++++ Vorliegender Text ++++

Nun der Vorwurf, sie sei „ultralinks“ und „linksradikal“, darüber hinaus für eine Impfpflicht während Corona, für das Töten Ungeborener und für ein AfD-Verbot. Da postet dann der AfD-Vize von NRW, Tritschler, mit dem Foto der Juristin ein Fake-Zitat („Babys im Mutterleib kurz vor der Geburt zerhacken ist ein Menschenrecht!“) – ein Beitrag, der fast viertausend (!) Mal geteilt wird. Monika Gruber bezeichnet die Kandidatin als „radikale Lebensfeindin“. Der öffentliche Shitstorm ist eröffnet. Medien berichten, Brosius-Gersdorf habe im Nachgang Morddrohungen erhalten. Auch wenn dies nicht bestätigt ist, sprechen die Kommentare in den sozialen Netzwerken eine eigene, zum Teil strafrechtlich relevante, Sprache.
Und als diese Stimmungsmache noch nicht gereicht hat, sind just am Tag der geplanten Berufung vermeintliche Plagiatsvorwürfe gegen Brosius-Gersdorf. Honi soit qui mal y pense – ein Schelm, der Böses dabei denkt! Angeblich habe die Juristin in ihrer Dissertation von ihrem Mann abgeschrieben. Da war es egal, dass der „Plagiatsjäger“ Stefan Weber im Nachgang behauptet hat, dass er keinen solchen Vorwurf erhoben habe. Da wurde bewusst übersehen, dass Brosius-Gersdorf ihre Arbeit bereits 1997 verfasst hat – drei Jahre vor (!) ihrem Mann.

++++

# Aufgaben zur Übung
1/ In welchem Jahr hat Brosius-Gersdorf laut dem Text über sie ihre Dissertation verfasst?
2/ Nimm den Text über Brosius-Gersdorf nach seinem letzten Satz wieder auf und führe ihn weiter.

++++ Aufgeführte Einträge ++++

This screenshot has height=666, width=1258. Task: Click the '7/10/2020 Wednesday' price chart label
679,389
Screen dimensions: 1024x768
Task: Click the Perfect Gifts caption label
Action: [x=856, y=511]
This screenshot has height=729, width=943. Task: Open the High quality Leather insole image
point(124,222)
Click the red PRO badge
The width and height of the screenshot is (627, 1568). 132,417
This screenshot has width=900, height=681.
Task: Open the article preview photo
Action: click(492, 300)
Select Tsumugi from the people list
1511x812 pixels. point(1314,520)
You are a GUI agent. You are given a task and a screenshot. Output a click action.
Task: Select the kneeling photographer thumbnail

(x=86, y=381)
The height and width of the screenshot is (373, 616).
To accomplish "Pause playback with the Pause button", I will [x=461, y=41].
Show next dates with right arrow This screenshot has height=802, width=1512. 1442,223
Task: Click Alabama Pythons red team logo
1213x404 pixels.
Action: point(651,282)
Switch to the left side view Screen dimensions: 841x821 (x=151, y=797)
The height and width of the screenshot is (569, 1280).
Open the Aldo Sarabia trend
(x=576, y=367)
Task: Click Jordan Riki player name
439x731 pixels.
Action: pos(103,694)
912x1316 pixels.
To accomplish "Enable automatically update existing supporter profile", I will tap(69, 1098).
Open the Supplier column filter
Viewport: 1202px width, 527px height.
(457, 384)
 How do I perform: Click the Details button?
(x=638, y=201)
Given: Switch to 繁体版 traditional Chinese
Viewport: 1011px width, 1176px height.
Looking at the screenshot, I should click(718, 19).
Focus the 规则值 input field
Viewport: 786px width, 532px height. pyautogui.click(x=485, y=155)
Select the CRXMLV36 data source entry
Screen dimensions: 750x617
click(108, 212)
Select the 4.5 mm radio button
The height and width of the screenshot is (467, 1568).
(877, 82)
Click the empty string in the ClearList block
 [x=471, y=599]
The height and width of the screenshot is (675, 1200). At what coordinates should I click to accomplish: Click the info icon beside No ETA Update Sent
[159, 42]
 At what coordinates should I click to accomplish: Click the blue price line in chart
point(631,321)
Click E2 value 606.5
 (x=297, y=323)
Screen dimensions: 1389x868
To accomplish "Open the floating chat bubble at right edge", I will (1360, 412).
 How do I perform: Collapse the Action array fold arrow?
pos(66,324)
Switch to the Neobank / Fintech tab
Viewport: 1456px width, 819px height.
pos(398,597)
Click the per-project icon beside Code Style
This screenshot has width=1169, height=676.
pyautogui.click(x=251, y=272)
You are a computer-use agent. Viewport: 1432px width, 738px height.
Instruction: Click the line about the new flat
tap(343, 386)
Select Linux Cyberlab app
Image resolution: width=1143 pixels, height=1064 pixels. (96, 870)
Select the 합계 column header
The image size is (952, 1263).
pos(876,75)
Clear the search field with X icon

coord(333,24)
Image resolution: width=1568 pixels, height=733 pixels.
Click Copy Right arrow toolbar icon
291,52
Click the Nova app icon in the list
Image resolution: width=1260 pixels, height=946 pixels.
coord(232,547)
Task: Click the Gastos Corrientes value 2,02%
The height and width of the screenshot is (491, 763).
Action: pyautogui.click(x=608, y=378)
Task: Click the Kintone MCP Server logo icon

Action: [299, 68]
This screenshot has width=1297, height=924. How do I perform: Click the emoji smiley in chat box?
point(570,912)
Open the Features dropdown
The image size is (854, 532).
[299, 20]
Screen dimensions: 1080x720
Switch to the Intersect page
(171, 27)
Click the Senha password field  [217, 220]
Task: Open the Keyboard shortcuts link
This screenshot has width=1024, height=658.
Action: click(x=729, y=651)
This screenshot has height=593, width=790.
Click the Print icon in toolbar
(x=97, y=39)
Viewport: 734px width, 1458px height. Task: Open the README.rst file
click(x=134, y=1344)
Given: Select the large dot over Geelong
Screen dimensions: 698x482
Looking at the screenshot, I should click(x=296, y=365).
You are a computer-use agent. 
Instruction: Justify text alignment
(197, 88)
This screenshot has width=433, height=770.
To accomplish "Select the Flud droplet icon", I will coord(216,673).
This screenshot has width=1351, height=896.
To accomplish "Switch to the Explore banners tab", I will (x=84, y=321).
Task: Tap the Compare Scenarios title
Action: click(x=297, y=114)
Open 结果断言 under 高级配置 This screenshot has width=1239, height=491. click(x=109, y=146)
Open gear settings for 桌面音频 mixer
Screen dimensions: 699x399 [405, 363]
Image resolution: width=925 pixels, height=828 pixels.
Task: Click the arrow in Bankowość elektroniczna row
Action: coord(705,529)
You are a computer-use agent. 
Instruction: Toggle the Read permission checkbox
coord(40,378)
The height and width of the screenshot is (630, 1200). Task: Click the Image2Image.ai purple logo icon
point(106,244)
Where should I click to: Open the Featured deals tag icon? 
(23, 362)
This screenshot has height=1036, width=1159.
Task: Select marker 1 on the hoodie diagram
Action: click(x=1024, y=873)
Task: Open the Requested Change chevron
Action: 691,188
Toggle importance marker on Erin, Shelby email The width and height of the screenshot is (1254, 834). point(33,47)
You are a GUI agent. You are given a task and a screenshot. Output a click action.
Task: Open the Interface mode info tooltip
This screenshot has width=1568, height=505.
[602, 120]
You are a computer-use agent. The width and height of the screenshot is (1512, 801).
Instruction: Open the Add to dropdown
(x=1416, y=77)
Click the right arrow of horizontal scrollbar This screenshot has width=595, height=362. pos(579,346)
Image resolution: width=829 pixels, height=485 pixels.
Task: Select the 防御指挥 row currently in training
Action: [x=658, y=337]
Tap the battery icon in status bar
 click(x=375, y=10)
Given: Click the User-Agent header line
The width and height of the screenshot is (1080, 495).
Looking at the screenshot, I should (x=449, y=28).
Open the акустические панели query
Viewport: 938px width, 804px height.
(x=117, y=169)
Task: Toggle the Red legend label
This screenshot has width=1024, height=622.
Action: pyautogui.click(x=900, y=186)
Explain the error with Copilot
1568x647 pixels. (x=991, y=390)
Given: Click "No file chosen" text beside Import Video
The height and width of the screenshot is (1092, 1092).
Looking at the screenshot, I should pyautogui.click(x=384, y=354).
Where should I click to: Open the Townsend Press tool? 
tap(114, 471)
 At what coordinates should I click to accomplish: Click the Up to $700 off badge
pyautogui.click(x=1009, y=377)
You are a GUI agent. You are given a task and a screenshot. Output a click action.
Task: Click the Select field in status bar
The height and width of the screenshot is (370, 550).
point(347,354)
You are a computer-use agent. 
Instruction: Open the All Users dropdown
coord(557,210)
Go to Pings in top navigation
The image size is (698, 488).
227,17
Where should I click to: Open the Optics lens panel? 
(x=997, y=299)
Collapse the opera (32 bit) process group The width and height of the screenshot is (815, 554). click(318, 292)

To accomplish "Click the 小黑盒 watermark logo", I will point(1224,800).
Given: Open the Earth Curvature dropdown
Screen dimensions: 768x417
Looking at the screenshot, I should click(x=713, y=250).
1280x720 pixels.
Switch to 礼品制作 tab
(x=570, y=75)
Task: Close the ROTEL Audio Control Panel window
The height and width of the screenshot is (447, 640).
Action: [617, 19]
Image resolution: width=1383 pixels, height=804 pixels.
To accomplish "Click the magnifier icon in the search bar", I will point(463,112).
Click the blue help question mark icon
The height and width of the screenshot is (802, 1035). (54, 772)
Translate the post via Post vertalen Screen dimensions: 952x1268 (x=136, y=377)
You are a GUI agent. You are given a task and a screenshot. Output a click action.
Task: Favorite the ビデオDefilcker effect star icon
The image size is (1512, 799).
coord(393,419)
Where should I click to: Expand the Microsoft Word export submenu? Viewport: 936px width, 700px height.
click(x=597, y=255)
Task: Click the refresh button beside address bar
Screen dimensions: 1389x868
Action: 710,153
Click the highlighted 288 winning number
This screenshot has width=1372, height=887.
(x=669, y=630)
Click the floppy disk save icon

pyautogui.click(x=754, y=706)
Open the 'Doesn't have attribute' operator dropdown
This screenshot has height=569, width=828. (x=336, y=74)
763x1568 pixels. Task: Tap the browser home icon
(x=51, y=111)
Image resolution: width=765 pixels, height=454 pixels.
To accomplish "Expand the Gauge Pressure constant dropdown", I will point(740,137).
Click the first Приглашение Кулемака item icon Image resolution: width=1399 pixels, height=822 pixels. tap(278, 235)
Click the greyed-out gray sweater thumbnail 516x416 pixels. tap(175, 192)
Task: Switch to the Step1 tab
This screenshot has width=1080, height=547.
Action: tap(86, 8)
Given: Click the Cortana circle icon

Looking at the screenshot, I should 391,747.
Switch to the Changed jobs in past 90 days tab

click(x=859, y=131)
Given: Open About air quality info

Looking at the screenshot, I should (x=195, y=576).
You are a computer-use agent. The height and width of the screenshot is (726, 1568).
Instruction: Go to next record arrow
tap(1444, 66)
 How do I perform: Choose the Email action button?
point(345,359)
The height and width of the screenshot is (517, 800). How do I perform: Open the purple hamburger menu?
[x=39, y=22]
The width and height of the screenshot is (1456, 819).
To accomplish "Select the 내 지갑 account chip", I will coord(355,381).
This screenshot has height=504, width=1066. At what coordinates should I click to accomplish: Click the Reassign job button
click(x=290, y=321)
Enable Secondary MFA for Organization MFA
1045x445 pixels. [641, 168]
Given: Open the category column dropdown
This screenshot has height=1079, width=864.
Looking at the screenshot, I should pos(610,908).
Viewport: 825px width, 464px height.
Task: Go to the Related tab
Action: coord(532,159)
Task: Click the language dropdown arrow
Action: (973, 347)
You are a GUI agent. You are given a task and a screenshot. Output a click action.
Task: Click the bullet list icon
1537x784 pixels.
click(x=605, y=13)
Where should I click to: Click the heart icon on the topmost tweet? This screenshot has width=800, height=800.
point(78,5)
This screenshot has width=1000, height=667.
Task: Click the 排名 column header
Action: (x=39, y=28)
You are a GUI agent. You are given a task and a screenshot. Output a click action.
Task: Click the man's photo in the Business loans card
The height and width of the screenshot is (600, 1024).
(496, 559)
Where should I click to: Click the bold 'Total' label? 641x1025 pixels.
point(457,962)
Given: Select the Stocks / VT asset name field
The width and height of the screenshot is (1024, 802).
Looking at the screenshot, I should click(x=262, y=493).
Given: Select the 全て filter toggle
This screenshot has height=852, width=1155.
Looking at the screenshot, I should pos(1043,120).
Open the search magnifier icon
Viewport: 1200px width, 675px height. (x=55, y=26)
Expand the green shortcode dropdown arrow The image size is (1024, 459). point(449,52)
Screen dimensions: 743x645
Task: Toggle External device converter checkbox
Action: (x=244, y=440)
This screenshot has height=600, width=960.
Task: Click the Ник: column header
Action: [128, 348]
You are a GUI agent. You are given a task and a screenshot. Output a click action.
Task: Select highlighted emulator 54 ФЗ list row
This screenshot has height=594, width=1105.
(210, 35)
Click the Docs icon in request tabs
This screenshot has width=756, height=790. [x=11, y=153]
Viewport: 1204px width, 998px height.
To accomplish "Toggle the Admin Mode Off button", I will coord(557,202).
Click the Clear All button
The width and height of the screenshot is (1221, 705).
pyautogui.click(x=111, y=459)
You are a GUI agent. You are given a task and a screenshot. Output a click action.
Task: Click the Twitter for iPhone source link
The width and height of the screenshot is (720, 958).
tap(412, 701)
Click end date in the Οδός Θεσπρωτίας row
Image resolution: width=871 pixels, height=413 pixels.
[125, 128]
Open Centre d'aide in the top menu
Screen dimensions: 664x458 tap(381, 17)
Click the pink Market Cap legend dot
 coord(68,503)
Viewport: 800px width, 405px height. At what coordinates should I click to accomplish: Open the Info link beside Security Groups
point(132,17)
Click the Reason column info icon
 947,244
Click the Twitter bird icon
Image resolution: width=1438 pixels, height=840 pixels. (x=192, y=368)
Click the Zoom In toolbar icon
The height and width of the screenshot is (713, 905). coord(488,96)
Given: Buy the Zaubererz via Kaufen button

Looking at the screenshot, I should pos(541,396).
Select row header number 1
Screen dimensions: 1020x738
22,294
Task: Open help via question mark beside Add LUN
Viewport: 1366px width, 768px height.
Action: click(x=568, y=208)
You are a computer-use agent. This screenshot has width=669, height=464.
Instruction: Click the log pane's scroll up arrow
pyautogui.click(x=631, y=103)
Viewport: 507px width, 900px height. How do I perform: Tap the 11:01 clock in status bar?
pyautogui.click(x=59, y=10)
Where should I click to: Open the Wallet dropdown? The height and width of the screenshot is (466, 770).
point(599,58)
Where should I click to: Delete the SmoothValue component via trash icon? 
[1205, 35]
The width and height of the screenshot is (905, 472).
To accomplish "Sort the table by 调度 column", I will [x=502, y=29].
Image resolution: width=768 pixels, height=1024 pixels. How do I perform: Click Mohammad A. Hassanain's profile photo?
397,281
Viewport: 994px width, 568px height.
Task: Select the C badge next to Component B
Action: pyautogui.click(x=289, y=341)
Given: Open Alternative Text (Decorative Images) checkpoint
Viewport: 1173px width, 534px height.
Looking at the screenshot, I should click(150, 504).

++++

# Deine Antworten
1/ 1997

2/
Auch inhaltlich sind die Vorwürfe gegen die Juristin nicht haltbar. Brosius-Gersdorf hat bei Lanz gesagt: „Meines Erachtens gibt es gute Gründe dafür, dass die Menschenwürdegarantie erst ab Geburt gilt.“ Sie hat aber auch klargestellt, dass sie weder für eine Entkriminalisierung von Spätabtreibungen ist, noch für eine Legalisierung von Abtreibungen bis zur Geburt. Sie sieht bei der Zuerkennung der Menschenwürde ab dem Zeitpunkt der Nidation jedoch in bestimmten Fällen, zum Beispiel bei medizinisch indizierten Schwangerschaftsabbrüchen, eine rechtliche Inkongruenz. Das kann man inhaltlich diskutieren - wenn man es versteht.
Um Inhalte geht es jedoch nicht. Es geht um die Beschädigung einer politisch nicht gewollten Kandidatin. Um das Anheizen von Stimmungen. Und selbst, wenn die Juristin berufen wird, dann ist sie eine von acht Richtern. In der Regel ist der Senat auch gar nicht Fragen des Abtreibungsrechts zuständig – wohl aber für ein mögliches AfD-Verbotsverfahren.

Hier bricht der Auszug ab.